Перепишите строки, начиная со строки с «Activate the magnifier zoom tool» и заканчивая строкой с «Action: [501, 15]», заменив «three-dot menu» на «kebab menu». Всё остальное оставьте без изменений.

:: Исходные строки

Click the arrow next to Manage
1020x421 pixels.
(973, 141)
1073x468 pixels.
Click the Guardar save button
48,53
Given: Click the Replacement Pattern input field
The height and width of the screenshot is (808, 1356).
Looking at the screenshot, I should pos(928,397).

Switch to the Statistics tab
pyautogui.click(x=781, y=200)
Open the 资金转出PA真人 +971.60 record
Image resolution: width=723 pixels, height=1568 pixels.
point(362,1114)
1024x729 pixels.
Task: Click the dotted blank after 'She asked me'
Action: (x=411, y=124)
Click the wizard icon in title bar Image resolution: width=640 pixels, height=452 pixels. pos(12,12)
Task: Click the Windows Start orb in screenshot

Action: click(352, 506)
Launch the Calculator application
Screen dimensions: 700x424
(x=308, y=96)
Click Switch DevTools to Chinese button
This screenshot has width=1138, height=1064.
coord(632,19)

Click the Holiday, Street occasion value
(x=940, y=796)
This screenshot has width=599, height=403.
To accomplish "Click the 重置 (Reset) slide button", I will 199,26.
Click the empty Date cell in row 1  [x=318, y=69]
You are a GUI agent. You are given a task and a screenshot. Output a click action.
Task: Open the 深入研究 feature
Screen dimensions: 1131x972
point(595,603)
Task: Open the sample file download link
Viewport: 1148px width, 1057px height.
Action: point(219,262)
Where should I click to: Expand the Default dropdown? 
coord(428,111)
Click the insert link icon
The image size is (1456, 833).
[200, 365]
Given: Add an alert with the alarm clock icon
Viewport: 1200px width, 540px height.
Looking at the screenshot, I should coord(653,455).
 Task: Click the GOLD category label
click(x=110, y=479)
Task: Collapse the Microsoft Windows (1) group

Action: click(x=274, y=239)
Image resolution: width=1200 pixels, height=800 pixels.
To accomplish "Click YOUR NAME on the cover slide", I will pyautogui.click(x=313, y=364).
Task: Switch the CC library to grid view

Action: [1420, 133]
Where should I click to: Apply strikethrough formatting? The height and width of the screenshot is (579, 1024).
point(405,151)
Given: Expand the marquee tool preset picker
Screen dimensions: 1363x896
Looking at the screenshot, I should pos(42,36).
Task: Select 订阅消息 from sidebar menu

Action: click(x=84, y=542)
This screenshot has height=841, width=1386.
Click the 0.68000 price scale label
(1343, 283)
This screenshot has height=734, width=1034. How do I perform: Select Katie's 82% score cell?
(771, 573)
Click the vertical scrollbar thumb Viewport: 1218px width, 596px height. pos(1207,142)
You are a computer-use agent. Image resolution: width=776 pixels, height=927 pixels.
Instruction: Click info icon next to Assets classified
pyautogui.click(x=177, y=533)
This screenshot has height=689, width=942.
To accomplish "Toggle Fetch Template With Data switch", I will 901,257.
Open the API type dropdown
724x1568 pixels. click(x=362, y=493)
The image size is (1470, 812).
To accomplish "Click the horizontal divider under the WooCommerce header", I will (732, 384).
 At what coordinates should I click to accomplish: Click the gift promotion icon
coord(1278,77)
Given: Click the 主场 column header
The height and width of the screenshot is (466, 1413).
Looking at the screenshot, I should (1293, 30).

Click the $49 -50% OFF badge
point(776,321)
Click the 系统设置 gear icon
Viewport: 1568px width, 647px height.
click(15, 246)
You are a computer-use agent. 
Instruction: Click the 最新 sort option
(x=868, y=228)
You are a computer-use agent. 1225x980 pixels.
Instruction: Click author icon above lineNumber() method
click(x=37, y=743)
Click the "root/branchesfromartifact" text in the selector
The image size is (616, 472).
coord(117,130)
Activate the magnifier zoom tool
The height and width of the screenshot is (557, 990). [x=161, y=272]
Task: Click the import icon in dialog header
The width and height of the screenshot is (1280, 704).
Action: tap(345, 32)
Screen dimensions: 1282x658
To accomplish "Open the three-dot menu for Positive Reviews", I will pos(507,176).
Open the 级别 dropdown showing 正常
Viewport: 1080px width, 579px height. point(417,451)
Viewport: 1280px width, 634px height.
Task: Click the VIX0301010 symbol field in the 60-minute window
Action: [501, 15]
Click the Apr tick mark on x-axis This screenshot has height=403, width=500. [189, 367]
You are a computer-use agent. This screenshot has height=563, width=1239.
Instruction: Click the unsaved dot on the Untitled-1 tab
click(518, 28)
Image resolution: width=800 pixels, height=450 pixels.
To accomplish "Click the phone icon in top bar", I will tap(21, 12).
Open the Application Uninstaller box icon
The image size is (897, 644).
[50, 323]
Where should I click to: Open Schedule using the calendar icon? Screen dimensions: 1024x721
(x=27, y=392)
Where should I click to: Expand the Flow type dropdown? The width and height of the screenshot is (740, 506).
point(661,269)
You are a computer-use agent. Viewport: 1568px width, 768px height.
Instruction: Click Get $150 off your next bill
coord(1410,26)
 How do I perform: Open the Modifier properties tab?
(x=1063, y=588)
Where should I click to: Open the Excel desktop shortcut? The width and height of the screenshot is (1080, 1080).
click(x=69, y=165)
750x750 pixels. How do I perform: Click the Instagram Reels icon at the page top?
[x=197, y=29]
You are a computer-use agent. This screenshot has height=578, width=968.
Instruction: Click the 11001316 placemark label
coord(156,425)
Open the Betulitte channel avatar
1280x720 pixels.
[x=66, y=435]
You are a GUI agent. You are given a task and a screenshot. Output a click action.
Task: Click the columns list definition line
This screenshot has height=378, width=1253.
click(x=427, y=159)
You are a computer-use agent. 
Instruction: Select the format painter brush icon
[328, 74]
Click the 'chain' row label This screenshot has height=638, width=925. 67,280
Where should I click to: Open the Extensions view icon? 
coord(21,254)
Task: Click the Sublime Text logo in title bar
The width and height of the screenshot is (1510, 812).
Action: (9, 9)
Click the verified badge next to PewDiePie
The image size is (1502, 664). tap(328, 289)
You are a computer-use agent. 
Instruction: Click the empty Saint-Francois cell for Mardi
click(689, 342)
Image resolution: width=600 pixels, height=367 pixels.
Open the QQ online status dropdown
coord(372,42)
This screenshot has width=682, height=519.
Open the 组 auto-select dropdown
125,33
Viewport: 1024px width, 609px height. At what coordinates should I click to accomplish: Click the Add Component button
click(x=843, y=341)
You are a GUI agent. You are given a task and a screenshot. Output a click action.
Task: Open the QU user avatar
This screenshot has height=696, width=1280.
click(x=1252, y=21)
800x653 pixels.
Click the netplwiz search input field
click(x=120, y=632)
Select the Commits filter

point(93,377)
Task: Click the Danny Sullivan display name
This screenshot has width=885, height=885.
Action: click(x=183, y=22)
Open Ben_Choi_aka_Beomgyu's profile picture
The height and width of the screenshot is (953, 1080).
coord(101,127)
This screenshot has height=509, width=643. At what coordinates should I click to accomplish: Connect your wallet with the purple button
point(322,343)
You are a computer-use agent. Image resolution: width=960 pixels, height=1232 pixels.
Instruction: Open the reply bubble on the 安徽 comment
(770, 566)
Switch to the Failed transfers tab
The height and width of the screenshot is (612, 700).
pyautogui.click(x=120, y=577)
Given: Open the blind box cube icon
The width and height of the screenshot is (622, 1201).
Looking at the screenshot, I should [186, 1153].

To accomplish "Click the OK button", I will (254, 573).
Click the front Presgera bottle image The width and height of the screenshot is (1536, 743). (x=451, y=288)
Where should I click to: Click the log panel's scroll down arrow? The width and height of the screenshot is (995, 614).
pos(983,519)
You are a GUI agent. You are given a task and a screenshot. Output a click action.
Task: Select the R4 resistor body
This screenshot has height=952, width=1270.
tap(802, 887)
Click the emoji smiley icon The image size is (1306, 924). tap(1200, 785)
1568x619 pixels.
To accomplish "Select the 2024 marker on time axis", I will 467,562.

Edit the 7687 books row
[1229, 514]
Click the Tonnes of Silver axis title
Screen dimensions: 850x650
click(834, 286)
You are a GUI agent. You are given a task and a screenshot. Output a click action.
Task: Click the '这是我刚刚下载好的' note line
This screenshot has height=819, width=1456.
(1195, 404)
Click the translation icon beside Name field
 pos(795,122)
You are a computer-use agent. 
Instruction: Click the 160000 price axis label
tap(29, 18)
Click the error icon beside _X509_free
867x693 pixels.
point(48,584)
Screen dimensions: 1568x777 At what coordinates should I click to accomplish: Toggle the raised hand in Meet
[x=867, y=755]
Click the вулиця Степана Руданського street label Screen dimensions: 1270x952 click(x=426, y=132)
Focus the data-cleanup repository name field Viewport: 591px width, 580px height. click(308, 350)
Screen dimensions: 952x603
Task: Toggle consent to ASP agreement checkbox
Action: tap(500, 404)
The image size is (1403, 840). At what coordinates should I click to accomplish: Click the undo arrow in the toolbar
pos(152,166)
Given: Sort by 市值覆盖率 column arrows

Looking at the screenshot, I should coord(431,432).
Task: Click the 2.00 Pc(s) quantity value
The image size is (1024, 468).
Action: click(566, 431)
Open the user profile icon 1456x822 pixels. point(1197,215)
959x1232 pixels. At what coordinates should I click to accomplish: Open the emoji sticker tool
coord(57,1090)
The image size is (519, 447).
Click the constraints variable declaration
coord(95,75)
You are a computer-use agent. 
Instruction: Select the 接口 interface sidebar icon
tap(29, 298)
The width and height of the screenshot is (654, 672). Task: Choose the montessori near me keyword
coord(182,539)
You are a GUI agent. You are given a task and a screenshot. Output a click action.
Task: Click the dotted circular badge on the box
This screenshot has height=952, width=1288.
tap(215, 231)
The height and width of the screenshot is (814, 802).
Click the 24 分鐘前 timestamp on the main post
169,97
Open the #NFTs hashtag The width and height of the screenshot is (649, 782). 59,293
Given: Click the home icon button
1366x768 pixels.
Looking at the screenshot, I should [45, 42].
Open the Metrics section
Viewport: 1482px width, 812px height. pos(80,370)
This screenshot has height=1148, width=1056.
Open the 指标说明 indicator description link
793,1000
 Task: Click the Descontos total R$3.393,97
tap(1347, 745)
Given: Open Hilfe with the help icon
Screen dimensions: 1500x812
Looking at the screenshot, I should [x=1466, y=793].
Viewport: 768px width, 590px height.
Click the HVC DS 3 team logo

::::

→ **Правильный ответ**
Activate the magnifier zoom tool
The height and width of the screenshot is (557, 990). [x=161, y=272]
Task: Click the import icon in dialog header
The width and height of the screenshot is (1280, 704).
Action: tap(345, 32)
Screen dimensions: 1282x658
To accomplish "Open the kebab menu for Positive Reviews", I will pos(507,176).
Open the 级别 dropdown showing 正常
Viewport: 1080px width, 579px height. point(417,451)
Viewport: 1280px width, 634px height.
Task: Click the VIX0301010 symbol field in the 60-minute window
Action: [501, 15]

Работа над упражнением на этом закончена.